The results shown in Figs. 4a, b indicate that α-relaxation is present even in the hydrated sample and is possibly restricting the motion of the polymer chains and possibly restricting the water swelling [11], thereby reducing the proton conductivity dependence on the relative humidity. This feature can be visualized in the expanded views of the high RH-range of the conductivity plot (Fig. 4c). Another possible effect causing the reduction of the proton conductivity dependence on RH is the condensation of protons in sulfonic acid groups due to strong electrostatic repulsions among sulfonic acid groups at high RH. Therefore, the effect of water is beneficial up to a certain content; above a critical water content the displacement of α-relaxation to higher frequencies takes place, thereby reducing the high-frequency dc conductivity of Nafion (Fig. 1b).

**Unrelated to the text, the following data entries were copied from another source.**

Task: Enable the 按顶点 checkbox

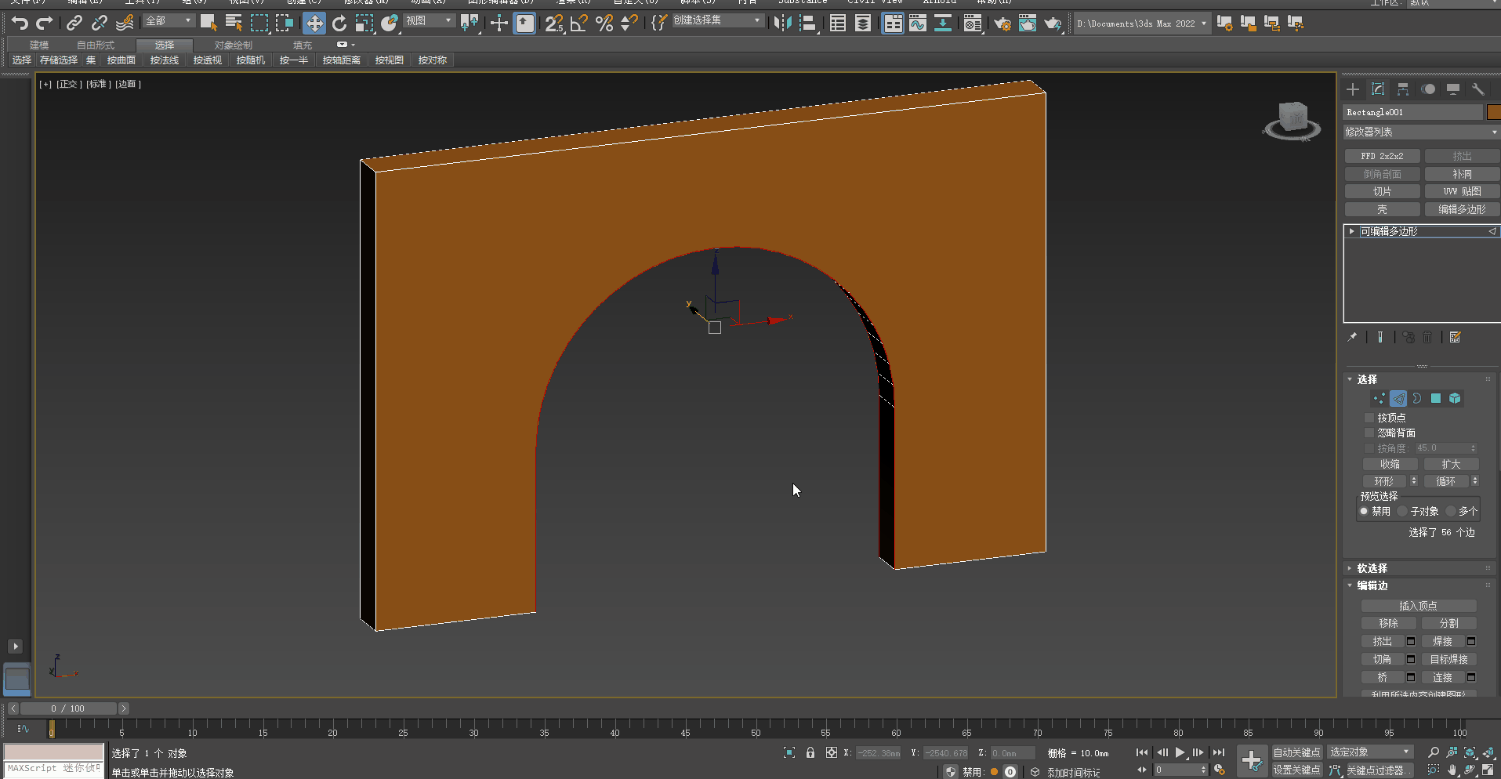Action: (x=1370, y=418)
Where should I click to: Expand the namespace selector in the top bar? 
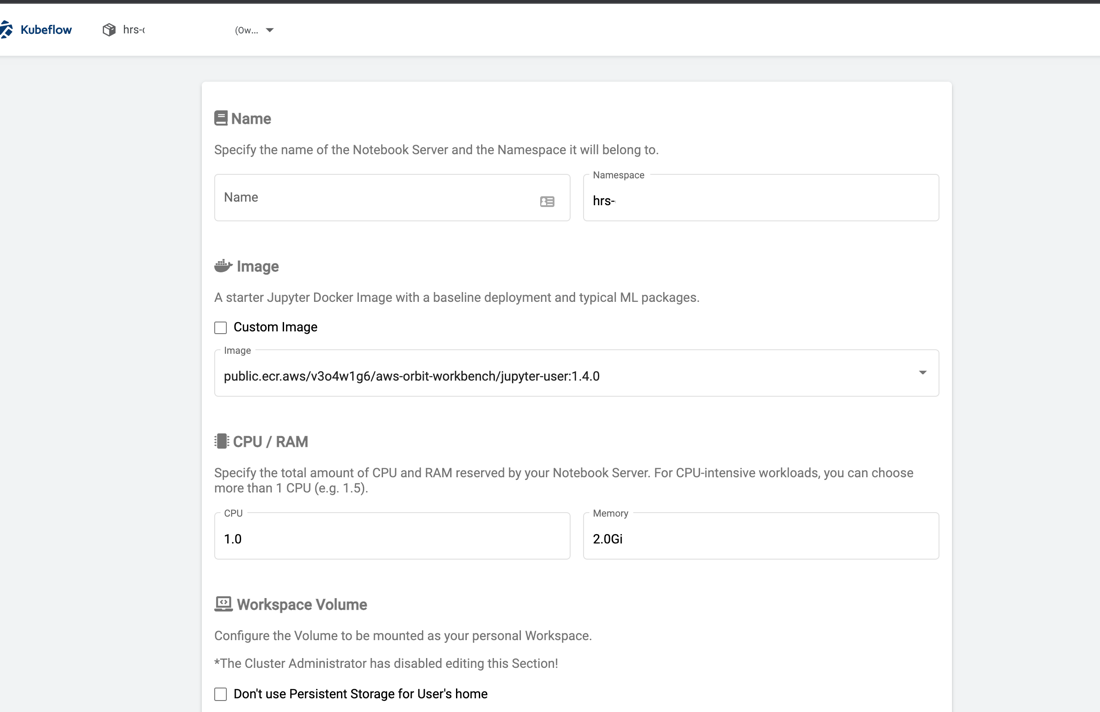click(268, 29)
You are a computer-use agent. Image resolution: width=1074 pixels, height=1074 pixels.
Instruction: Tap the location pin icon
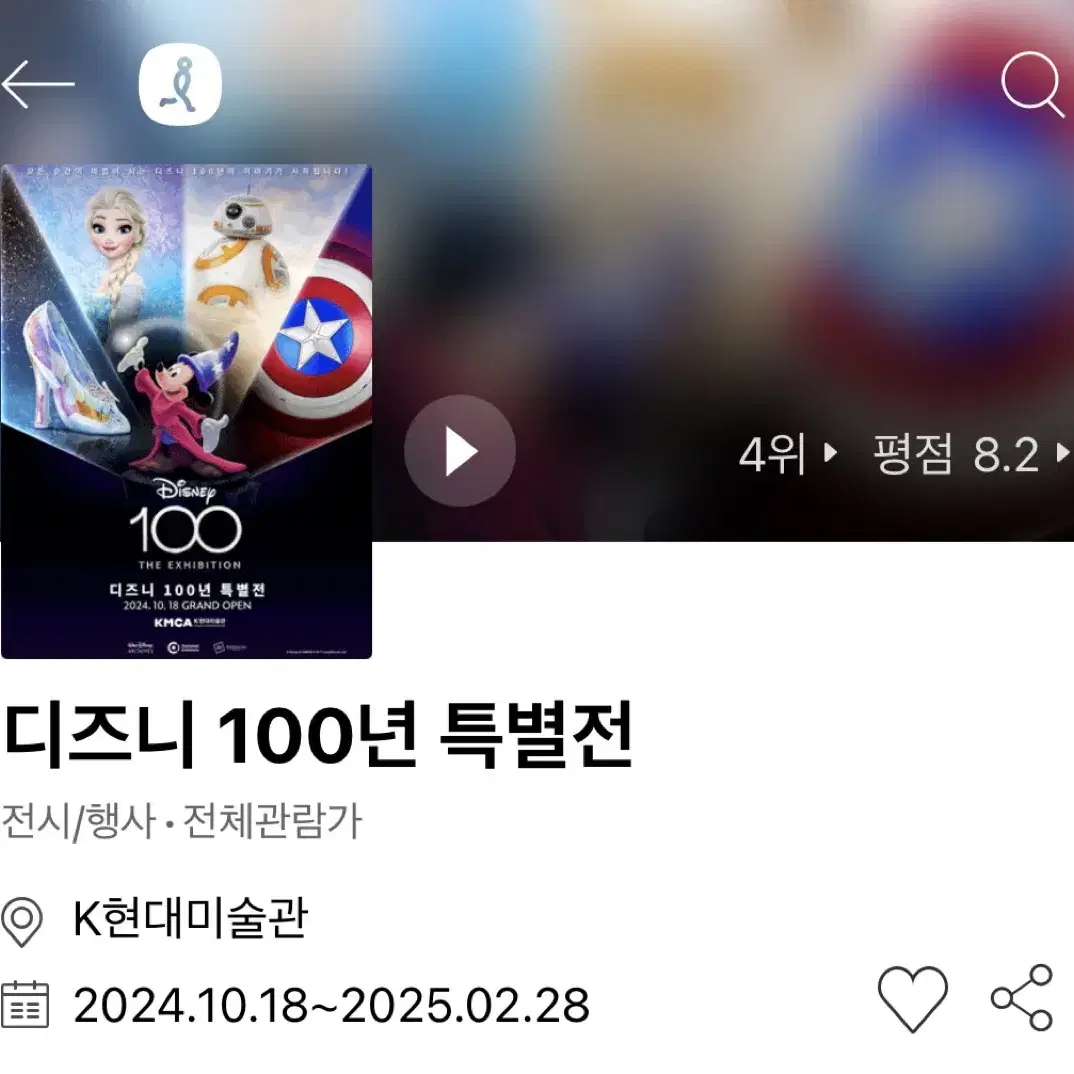coord(22,922)
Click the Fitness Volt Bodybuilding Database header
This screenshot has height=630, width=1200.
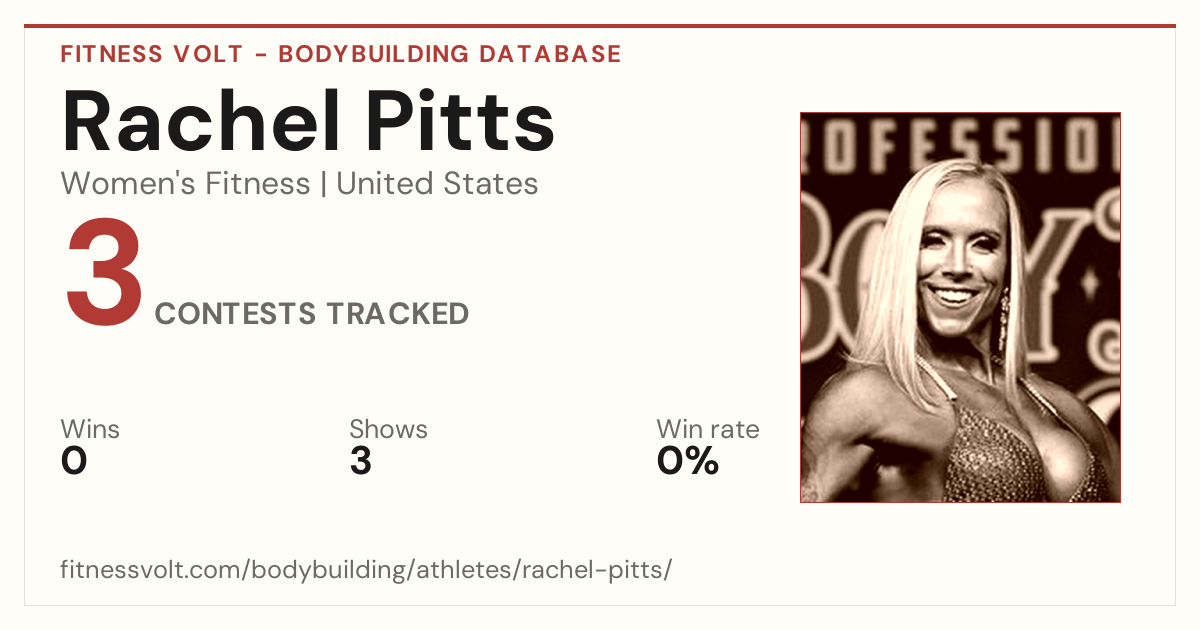click(x=341, y=54)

These results indicate that the proton conductivity is strongly dependent on the water content at RH <60 %. However, at high water content and high temperatures, the proton conductivity becomes more predominantly dependent on the Nafion relaxations. These results can be a link to understand the reduction of the proton conductivity of Nafion at high relative humidity, which is observed above a crossover temperature of T ~ 120 °C [3, 4, 6, 30]. This reduction of Nafion proton conductivity coincides with the α-transition temperature at RH ~100 % (T ~ 120 °C) [10]. According to previous report on the proton transport of Nafion, it was shown that the proton diffusion coefficient decreases for T > 120 °C as a result of a reduced mobility of Nafion chains at temperatures above α-transition [10].

Conclusions

The study of the transport properties of Nafion and Nafion–Titania by dielectric spectroscopy evidenced that irreversibility of the proton conductivity at high temperatures is mainly related to the displacement of the α-relaxation to higher frequencies in the second heating. As the α-relaxation is shifted to frequencies higher than the frequency of the dc conductivity plateau observed at low frequencies (f < 10−2 Hz), the proton conductivity is coupled to both the ionomer glass transition and the α-relaxation. Such features are important to advance the understanding of Nafion-based composites aiming for application in high-temperature polymer electrolyte fuel cells.